In India, considerable significance is attached to the ownership of property. Buying a property in our country is for the rich it’s a sense of power and prestige, for the middle-class, it is a life time dream and for the less privileged, it is a luxury beyond reach. So, the process of identifying the right property is concerned with several risks, legal and regulatory difficulties. Buyers are often at the hands of brokers / developers / builders and motivated to make decisions favouring them by the word of promises and alluring offers. Hence, it is imperative for the buyer to exercise due caution and obtain appropriate legal advice to safeguard before buying a property.

1. Title and ownership of the seller to be verified
i. Title documents of the property – government order for grant, succession certificate, sale deed, gift deed, will, partition deed, etc., evidencing the transfer of title over the years, culminating in the vesting of property with the
seller.
ii. Nature of title – leasehold, freehold, or development right.
iii. In case of the seller claiming development rights to the property, the development agreement and power of attorney, executed by the owners in favour of the seller.
iv. Its mandatory that all title documents being duly stamped and registered at the office of the jurisdictional sub-registrar of assurances.
v. Khata registered in the name of the seller.
vi. Information on pending or past litigation.
vii. Availability of original title documents with the seller.

2. Verify identity of the seller
Similar to verifying the title to the property, the buyer should also ascertain the identity of the seller:
i. Residence status and nationality of the seller.
ii. Identification of all owners, in case of properties held jointly.
iii. Where the seller is a company, trust, partnership firm, society, etc., the constitution documents of the entity are necessary, to confirm its ability to own and transfer the property, besides ascertaining that the person executing and
registering the sale deed is duly authorised.
iv. Orders from the competent court, permitting sale of the property and appointing a guardian, where the property is held by a minor or person of unsound mind.

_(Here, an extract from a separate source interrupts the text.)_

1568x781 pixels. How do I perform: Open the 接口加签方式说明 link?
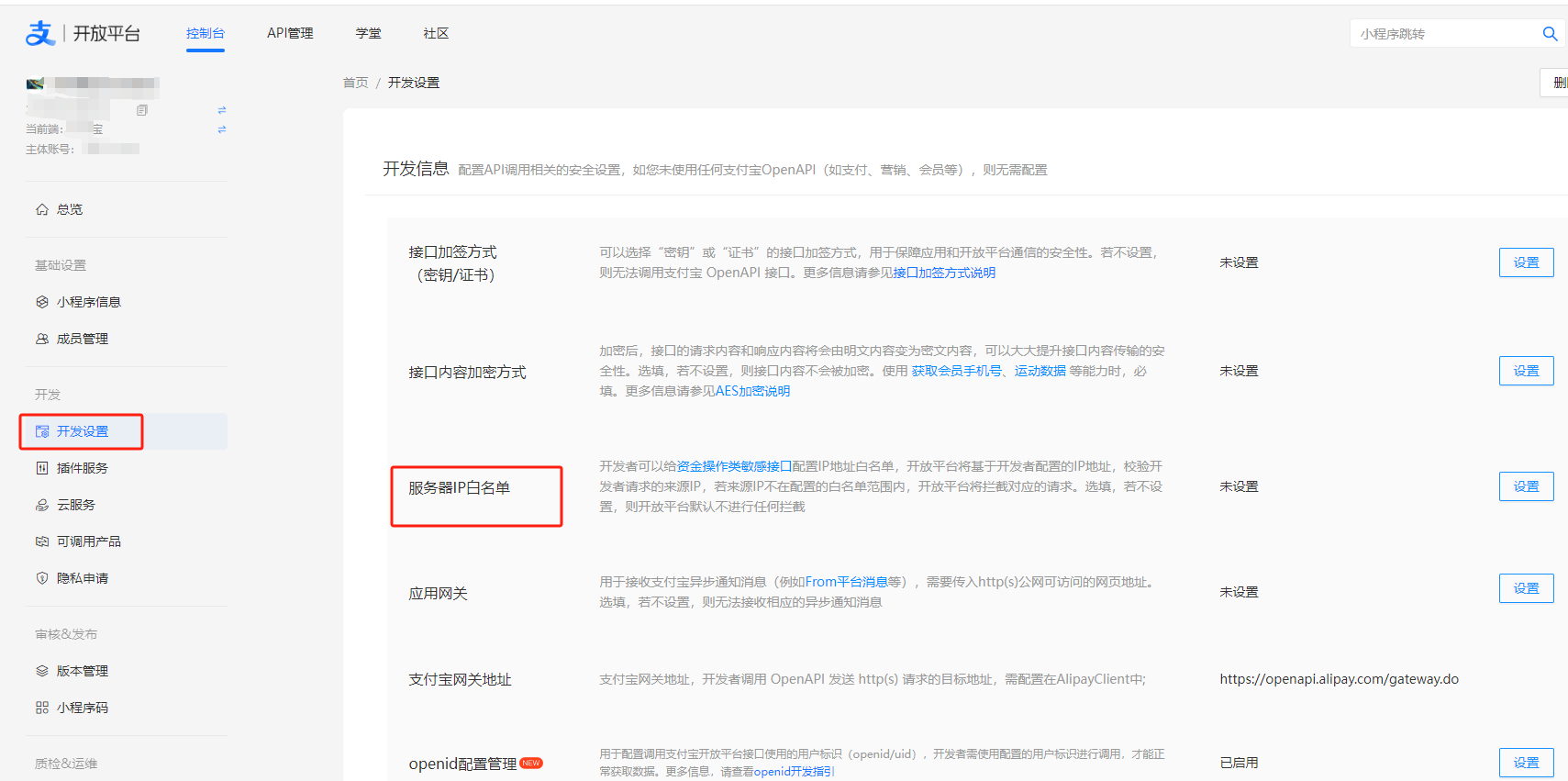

3. Conversion and land use permissions
Due to urbanisation, the buyer must examine the Master Plan and satisfy that the property is developed in accordance with the zoning plan – such as residential, commercial, industrial, public/semi-public, parks and open spaces, etc. Where actual use is different from the notified zoning, obtaining orders from the Town Planning
Authority permitting change of land use, is mandatory.

4. Construction approvals
For purchase of apartment or land with constructed building, the buyer should also scrutinise the building plan / layout plan sanctioned by the local municipal authorities, along with approvals issued by government, statutory and regulatory authorities, for providing infrastructure facilities, water, sewage, electricity, environmental clearance,
fire safety approval, etc.

5. Occupancy certificate
It is mandatory for the seller to obtain the occupancy certificate from the competent  authority, prior to conveying the property. Use of the property, without obtaining occupancy, exposes the buyer to penalty under the applicable building bye-laws, besides the risk of demolition of the property.

6. Check status of tax payment
The buyer must verify with the municipal authorities that the seller has not defaulted on payment of property taxes.

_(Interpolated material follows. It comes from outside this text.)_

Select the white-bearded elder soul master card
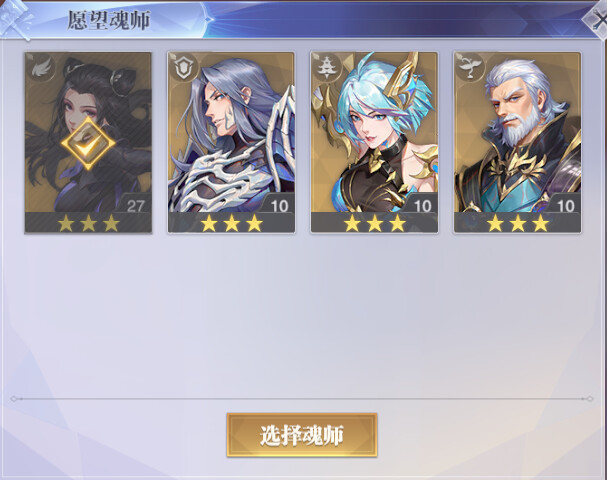pos(517,142)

7. Encumbrance Certificate 
Its mandatory to obtain E.C before and after purchase of the property.

8. Physical survey and access to the property
The buyer may undertake a physical survey and confirm the extent and  measurement of the property. In the case of land, it is advisable to identify and demarcate the boundaries and access to the property and further, ascertain any
other physical attributes that may impede enjoyment of the property.